彼もまた孤児で、一人で生きてきたのだという。
少年はルフィーナだった子に名前を尋ねるが、彼女は両親の言いつけを守って自分の名前がルフィーナでは無い事を伝えた。
少年はルフィーナという名前が何なのかはわからなかったが、彼女が一人になったという事には直ぐに気付いた。

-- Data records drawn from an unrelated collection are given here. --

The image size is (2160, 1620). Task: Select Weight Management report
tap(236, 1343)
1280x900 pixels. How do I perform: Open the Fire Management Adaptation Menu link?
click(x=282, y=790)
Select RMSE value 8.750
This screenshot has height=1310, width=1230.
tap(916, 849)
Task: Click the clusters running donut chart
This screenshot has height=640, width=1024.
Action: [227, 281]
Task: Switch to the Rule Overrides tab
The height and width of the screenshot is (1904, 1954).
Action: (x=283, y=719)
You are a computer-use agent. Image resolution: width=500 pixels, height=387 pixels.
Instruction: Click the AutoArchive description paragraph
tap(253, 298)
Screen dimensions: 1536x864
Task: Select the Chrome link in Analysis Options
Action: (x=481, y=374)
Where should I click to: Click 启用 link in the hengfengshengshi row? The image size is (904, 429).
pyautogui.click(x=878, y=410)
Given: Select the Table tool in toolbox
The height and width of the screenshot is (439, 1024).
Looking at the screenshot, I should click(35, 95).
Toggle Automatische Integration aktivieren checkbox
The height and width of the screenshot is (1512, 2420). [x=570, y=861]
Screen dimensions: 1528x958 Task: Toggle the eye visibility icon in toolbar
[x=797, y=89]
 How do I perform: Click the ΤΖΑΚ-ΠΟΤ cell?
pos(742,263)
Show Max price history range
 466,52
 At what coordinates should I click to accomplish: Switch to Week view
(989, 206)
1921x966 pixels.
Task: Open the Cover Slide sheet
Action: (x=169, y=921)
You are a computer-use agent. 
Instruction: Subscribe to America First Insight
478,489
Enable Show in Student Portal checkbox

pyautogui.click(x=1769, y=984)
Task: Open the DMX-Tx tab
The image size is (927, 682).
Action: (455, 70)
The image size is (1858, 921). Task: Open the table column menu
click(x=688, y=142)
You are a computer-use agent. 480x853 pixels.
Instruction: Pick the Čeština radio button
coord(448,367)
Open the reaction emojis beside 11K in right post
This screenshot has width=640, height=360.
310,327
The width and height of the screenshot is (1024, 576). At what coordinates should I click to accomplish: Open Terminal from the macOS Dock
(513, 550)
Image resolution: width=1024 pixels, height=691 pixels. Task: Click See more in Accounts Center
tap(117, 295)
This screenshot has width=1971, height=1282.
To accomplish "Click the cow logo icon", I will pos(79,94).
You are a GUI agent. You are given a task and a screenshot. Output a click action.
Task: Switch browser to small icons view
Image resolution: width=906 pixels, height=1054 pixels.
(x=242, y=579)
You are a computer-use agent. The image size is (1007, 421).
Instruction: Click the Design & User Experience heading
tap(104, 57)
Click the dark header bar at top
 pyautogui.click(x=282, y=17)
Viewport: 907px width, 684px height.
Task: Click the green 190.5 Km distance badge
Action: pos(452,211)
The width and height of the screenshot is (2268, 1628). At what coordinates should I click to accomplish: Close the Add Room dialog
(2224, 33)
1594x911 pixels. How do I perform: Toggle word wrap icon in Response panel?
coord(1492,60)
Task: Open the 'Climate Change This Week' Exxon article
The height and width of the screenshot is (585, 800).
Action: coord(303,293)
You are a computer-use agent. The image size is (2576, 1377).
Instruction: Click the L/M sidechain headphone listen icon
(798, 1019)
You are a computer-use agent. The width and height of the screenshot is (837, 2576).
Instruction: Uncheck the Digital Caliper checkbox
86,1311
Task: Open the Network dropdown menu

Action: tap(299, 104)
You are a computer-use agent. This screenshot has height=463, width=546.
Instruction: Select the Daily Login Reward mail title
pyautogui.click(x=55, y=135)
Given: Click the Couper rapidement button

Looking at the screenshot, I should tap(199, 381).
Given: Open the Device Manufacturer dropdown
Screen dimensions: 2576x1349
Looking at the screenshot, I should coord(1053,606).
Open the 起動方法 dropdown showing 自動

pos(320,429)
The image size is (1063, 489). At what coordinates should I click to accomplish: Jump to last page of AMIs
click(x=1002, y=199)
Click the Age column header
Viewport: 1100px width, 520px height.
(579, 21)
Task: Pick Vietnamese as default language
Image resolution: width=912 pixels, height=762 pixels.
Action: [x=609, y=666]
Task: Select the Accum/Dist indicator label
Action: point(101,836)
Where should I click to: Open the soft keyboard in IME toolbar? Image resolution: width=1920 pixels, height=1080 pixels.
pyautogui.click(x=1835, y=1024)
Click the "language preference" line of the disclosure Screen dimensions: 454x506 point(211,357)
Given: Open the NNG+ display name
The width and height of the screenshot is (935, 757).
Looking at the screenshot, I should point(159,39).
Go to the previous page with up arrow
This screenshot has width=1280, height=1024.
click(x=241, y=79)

それが少年自身と同じだという共感を呼び……彼は彼女に付いてくるよう促した。
「お前、行くところ無いんだったらオイラについてこいよ」
ルフィーナだった子も彼の優しさに甘え、彼に付いて行ったのだった。
少年に信頼を寄せる様になったのは間も無くだった。
彼女にとって、少年は何よりも代えがたい存在になっていたから。
「なまえが無いのは不便だなぁ。 うーん……じゃあお前は今日からナターシャだ」
少年はルフィーナだった子に新しい名前を付けてあげた。
ルフィーナだった子は素直に受け入れ、ナターシャと名乗り始める。
ナターシャは新しい名前が凄く嬉しくて、少年の事がとても大好きになった。
「オイラの事はアニキとよぶんだ、わかったなー?」
少年はナターシャにそう言い聞かせ、彼女も嬉々として受け入れる。
彼もそれが嬉しかったのだろう、彼女を連れ歩く時はいつも手を繋いていたものだ。
それから二人はずっと一緒だった。
これからもずっと一緒だと思っていた。
少年の名前はアンディ。
ナターシャに名前を与え、ずっと一緒にいてくれた人。
今でもナターシャの心の隅には彼の笑顔がある。
両親の代わりにずっと向けてくれた笑顔が。
だから彼女は……彼を裏切れない。
自分を棄てた両親と同じにはなりたくなかったから。
両親と同じ様に嘘を付いてでも、彼女は彼の笑顔を守ろうとしたのだ。
自分は子供の時に愛情を受けて育ったから、もう充分だと思った。
受けた事の無いアンディに愛情を分けてあげて欲しいと願った。
自分の心に嘘を付いていたと気付くまでは。
でもそれに気付いてしまったから、彼女は心の底から望むだろう。
いつか、アンディと一緒に……レンネィの愛を享受する日が訪れる事を……。